Friday 27 May 2011

Drawers of other summers

I have now finished Great House by Nicole Krauss. The novels is in two parts, each dealing with four narrative strands one at a time. They are connected by a huge desk, which has many drawers of various sizes, and by a young Chilean poet, who possessed the desk for an amount of time. The poet had been kidnapped during the Pinochet revolution in Chile and killed. The hole left in the lives of several of the novel's protagonists by this character reminded me a bit of Archimboldi, but this is a novel, which although peopled by characters many of whom are writers, is about people, rather than literature. Or perhaps it would be more clear to say it is about the effect the creative process has on those characters, but has very little to say about the writing that they produce. I was reminded more of Small Island by Andrea Levy, both because of the way several interconnected narrative strands run concurrently, and because one strand of each novel shares a similarity. This book is not treated favourably by the comparison.
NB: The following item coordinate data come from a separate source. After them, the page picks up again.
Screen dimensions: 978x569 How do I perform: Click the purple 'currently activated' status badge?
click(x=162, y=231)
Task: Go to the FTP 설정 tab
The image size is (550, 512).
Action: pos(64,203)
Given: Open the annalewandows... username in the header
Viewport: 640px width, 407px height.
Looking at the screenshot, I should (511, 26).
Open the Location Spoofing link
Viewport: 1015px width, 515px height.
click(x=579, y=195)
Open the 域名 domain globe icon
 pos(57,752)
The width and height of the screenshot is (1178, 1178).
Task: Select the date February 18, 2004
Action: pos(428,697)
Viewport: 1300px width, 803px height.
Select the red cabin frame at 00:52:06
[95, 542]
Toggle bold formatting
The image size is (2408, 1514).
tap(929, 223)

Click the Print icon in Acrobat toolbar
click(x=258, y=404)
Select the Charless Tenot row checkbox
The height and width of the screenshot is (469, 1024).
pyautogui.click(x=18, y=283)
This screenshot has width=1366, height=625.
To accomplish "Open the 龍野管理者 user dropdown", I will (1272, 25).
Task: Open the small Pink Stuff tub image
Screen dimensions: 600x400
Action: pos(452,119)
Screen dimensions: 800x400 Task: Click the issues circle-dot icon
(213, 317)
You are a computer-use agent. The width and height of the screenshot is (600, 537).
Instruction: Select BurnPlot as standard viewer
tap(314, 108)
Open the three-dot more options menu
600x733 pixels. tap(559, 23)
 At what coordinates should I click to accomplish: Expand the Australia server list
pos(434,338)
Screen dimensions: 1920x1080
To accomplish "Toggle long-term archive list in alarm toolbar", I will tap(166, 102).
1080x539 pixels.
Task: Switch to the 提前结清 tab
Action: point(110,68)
The structured coincidences which tie the story together seen too forced: they lack either the natural realism of Small Island or the easy serendipity of Krauss' acclaimed first novel The History of Love. This is by no stretch a bad novel; of the four narratives one in particular is sharply realised and affecting. The problem is simply that it wears the nuts and bolts of its architecture like Paris' Pompidou Centre, which made the writers presence that bit too intrusive.